The problem: The answer must be an exact copy of the entries that follow, with all images removed.

* * * * * * * * *

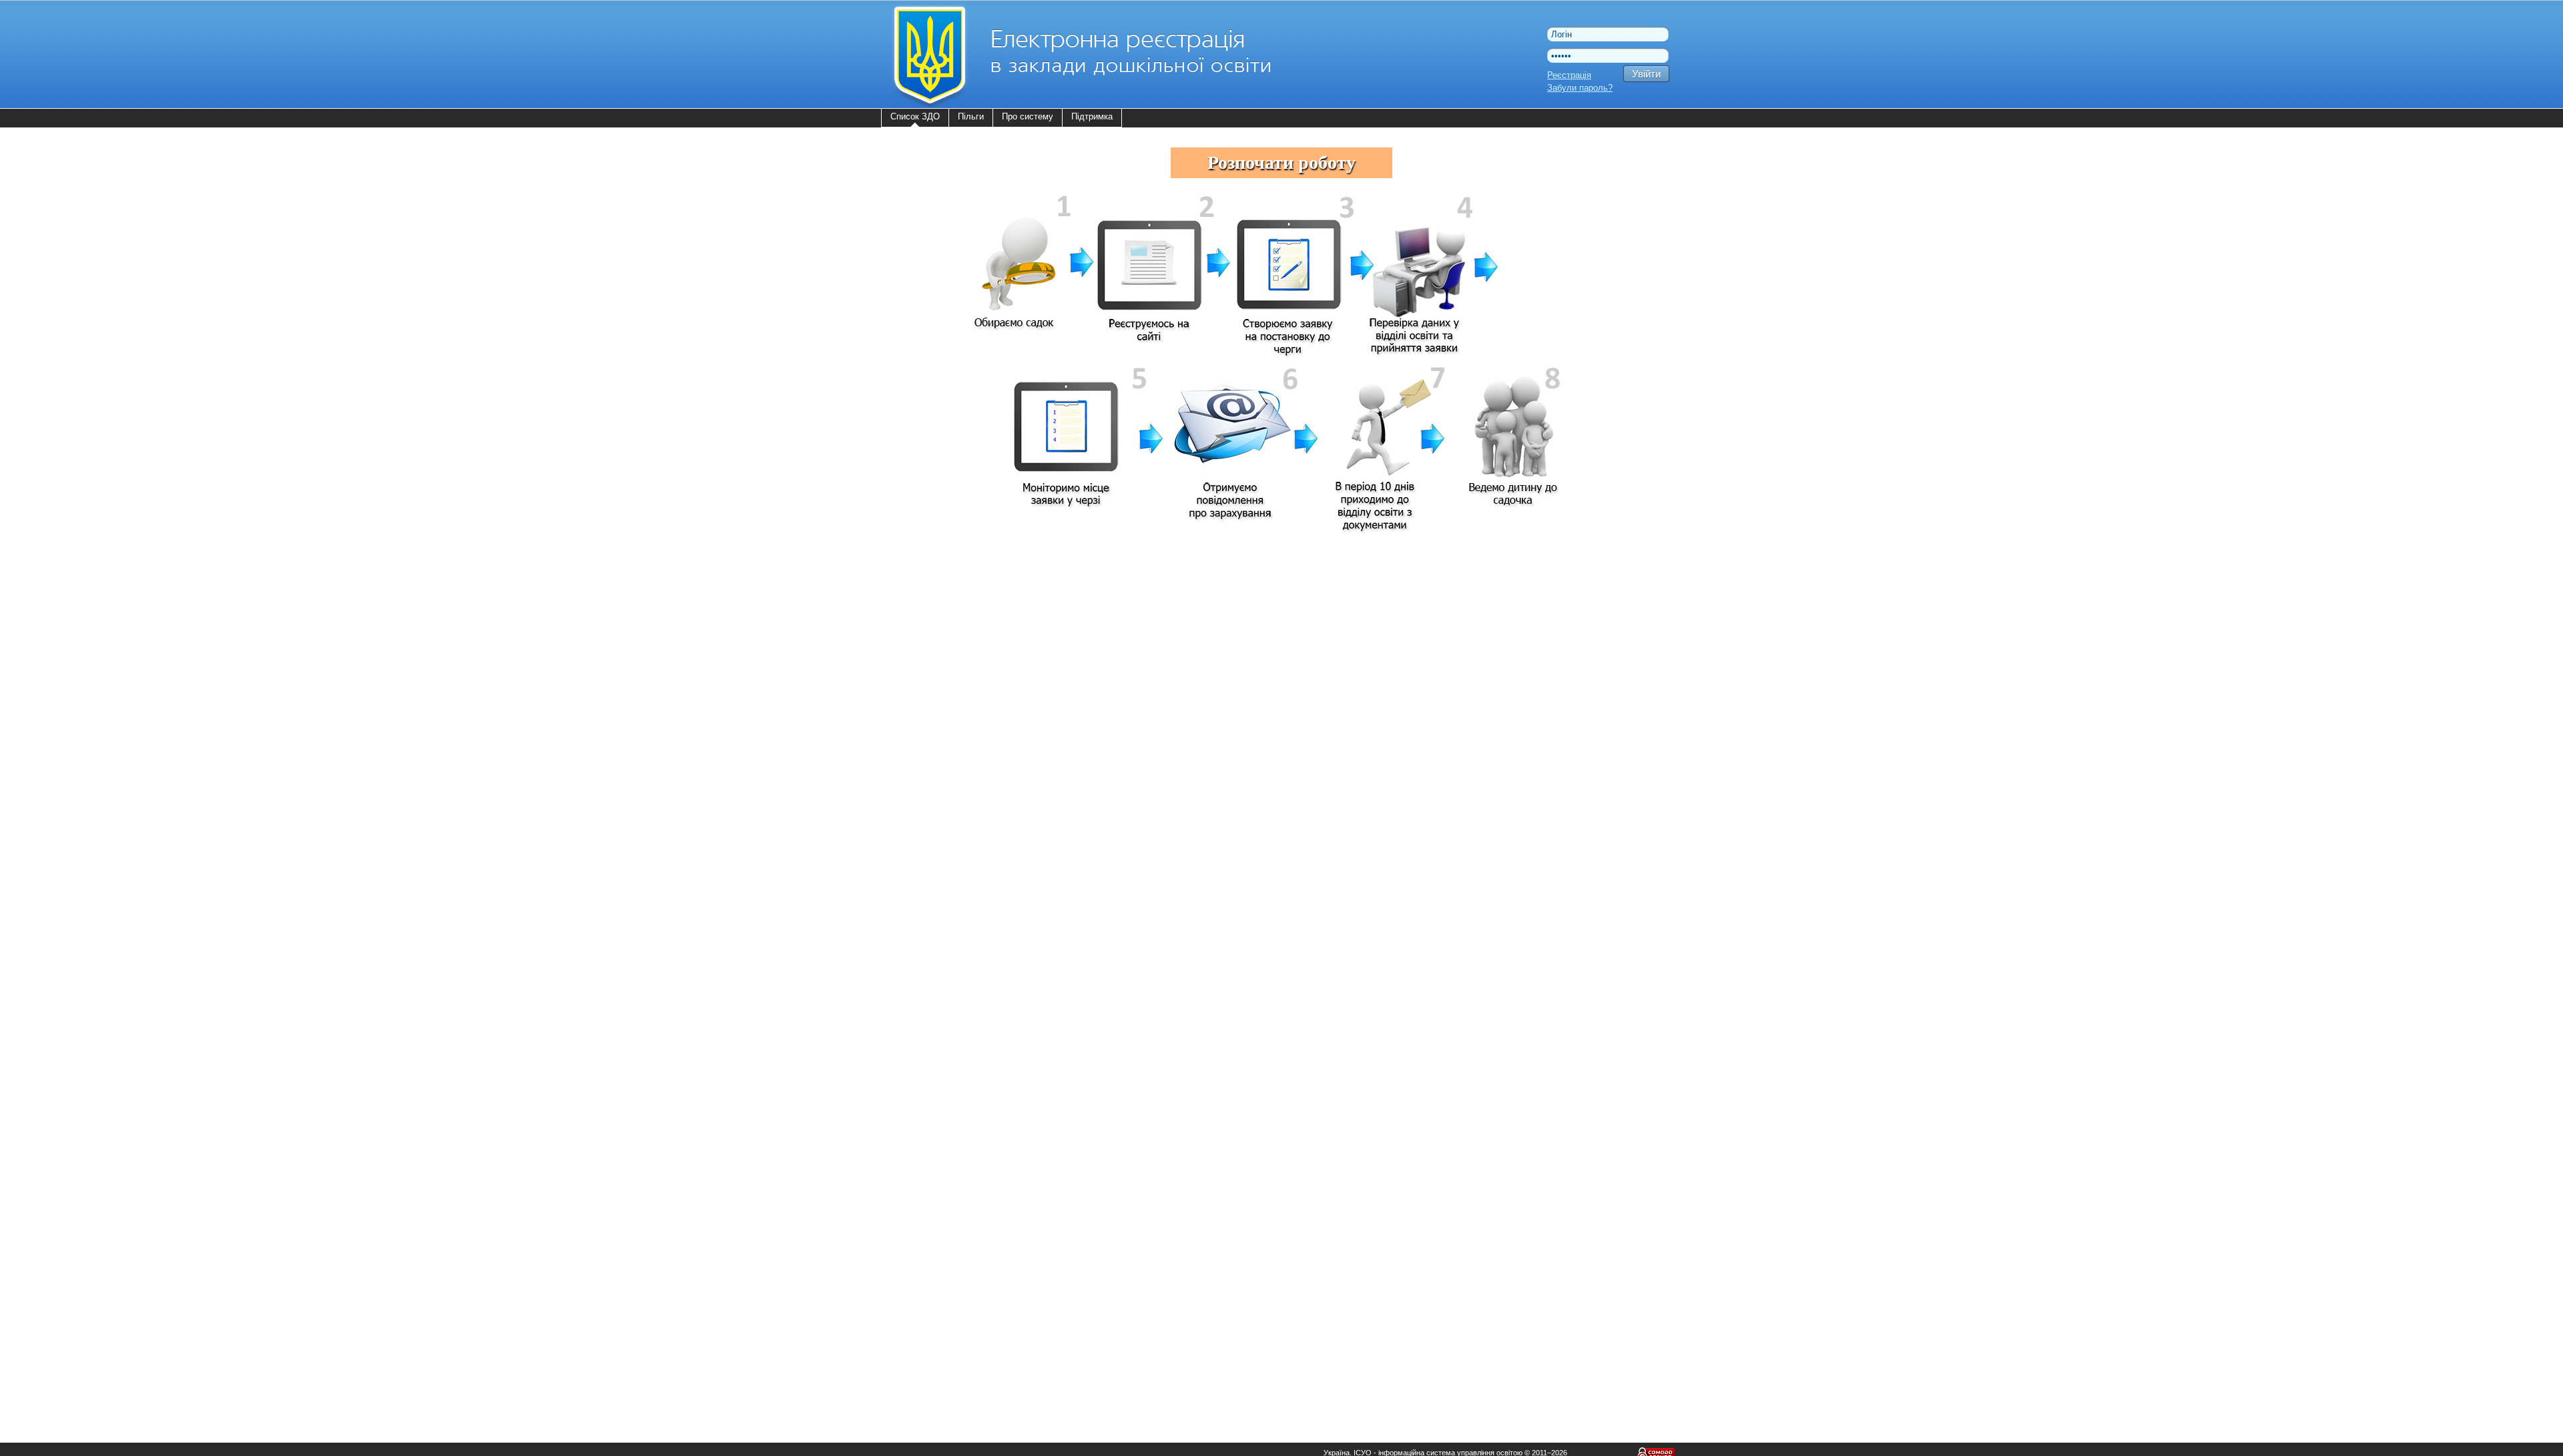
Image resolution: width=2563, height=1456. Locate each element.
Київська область (931, 724)
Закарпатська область (941, 674)
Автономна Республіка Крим (953, 574)
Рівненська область (936, 841)
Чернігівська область (938, 975)
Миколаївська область (941, 791)
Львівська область (933, 774)
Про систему (1027, 116)
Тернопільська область (942, 874)
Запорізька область (935, 691)
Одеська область (931, 808)
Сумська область (931, 858)
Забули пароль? (1580, 88)
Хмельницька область (940, 925)
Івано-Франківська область (950, 708)
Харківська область (935, 891)
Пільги (971, 116)
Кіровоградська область (944, 741)
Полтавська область (937, 824)
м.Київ (909, 991)
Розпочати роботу (1281, 162)
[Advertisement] (1388, 978)
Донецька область (932, 641)
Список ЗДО (915, 116)
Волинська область (935, 608)
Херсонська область (937, 908)
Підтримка (1092, 116)
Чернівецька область (938, 958)
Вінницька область (933, 591)
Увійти (1646, 73)
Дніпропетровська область (949, 624)
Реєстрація (1569, 75)
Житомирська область (941, 658)
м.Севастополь (927, 1008)
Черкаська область (934, 941)
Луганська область (934, 758)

* * * * * * * * *

Problem solution:
Image resolution: width=2563, height=1456. Locate each element.
Київська область (931, 724)
Закарпатська область (941, 674)
Автономна Республіка Крим (953, 574)
Рівненська область (936, 841)
Чернігівська область (938, 975)
Миколаївська область (941, 791)
Львівська область (933, 774)
Про систему (1027, 116)
Тернопільська область (942, 874)
Запорізька область (935, 691)
Одеська область (931, 808)
Сумська область (931, 858)
Забули пароль? (1580, 88)
Хмельницька область (940, 925)
Івано-Франківська область (950, 708)
Харківська область (935, 891)
Пільги (971, 116)
Кіровоградська область (944, 741)
Полтавська область (937, 824)
м.Київ (909, 991)
Розпочати роботу (1281, 162)
[Advertisement] (1388, 978)
Донецька область (932, 641)
Список ЗДО (915, 116)
Волинська область (935, 608)
Херсонська область (937, 908)
Підтримка (1092, 116)
Чернівецька область (938, 958)
Вінницька область (933, 591)
Увійти (1646, 73)
Дніпропетровська область (949, 624)
Реєстрація (1569, 75)
Житомирська область (941, 658)
м.Севастополь (927, 1008)
Черкаська область (934, 941)
Луганська область (934, 758)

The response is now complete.